ARTE EM FOCO: UM JANTAR BRASILEIRO
- Equipe Soteroprosa

- 18 de dez. de 2025
- 6 min de leitura

*Manuel Sousa Júnior e Jacqueline Gama
Um Jantar Brasileiro é uma obra de arte pintada em aquarela sobre papel pelo francês Jean-Baptiste Debret (1768-1848) em 1827. Possui o tamanho de 15,9 x 21,9cm e atualmente se encontra no Museu Castro Maya no Rio de Janeiro/RJ, também conhecido como Museu da Chácara do Céu, onde também estão centenas de trabalhos do artista plástico.
Debret visitou e morou no Rio de Janeiro de 1816 a 1831 e atuou como artista do Brasil Joanino e do Primeiro Reinado. Ele já era reconhecido e premiado na Europa, foi contratado pela Coroa portuguesa e, juntamente com outros artistas, deu origem à chamada Missão Artística Francesa no Brasil. Um dos objetivos desses artistas era fundar a Escola Real de Artes e Ofícios.
Entretanto, como o contexto político estava conturbado, com a morte de D. Maria I (1816), revoluções em Pernambuco (1817), Bahia (1821/1823), Pará (1821), entre outras, além da instabilidade na Europa, o projeto foi sendo adiado, e somente em 1826 foi fundada a Academia Imperial de Belas Artes. Nesse intervalo, os artistas franceses desenvolveram outros trabalhos para a Corte portuguesa. Debret, por exemplo, pintou diversos quadros de Dom João VI e, posteriormente, de Dom Pedro I, além de obras com outras temáticas. Ele atuou como professor nessa instituição até 1831, ano de seu regresso à Europa.

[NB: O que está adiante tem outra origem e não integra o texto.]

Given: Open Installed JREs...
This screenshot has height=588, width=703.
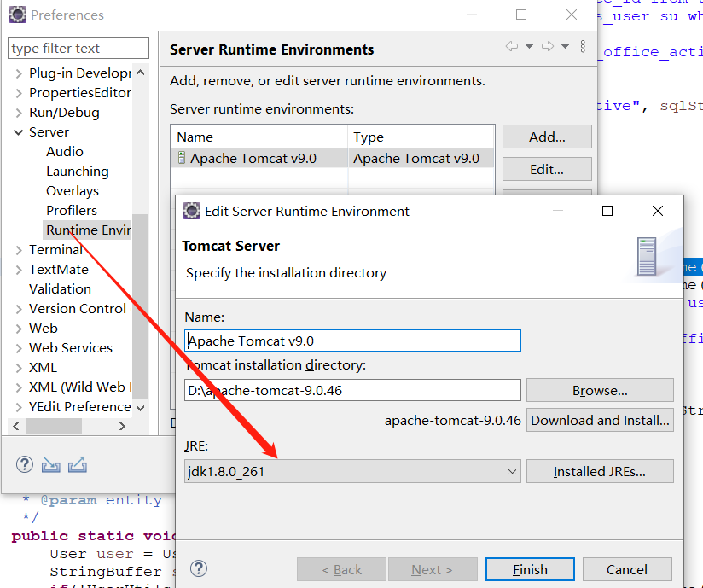Looking at the screenshot, I should (600, 470).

Seu livro intitulado Voyage pittoresque et historique au Brésil (Viagem pitoresca e histórica ao Brasil), publicado em Paris entre 1834 e 1839, foi “o mais famoso de todos os livros ilustrados por estrangeiros a respeito do Brasil” (Bandeira; Lago, 2020, p. 55). Foram oito anos de trabalho até a publicação da obra, que contou com centenas de imagens representativas do país. A litografia do jantar faz parte do segundo tomo e é enumerada como prancha sete. Esse volume do diário de viagem deteve-se especialmente na temática dos negros, em particular daqueles em condição de escravizados. Debret retratou suas vivências na rua, na casa-grande e em outros espaços de trabalho. Inclusive, ele os classifica como Industries, ou seja, “trabalhadores”, confirmando que sustentavam a mão de obra do país.
Um Jantar Brasileiro representa uma típica refeição brasileira sob o olhar de Debret, que, em sua passagem pelo Brasil, produziu diversas obras de arte representativas do cotidiano da maior colônia portuguesa, entre elas quadros a óleo, aquarelas, esboços a lápis, tinta ou aquarela e gravuras em litografia. Apesar de ser denominada jantar, possivelmente a refeição retratada corresponde ao que hoje chamamos de almoço. Naquele período, as refeições possuíam denominações distintas das atuais.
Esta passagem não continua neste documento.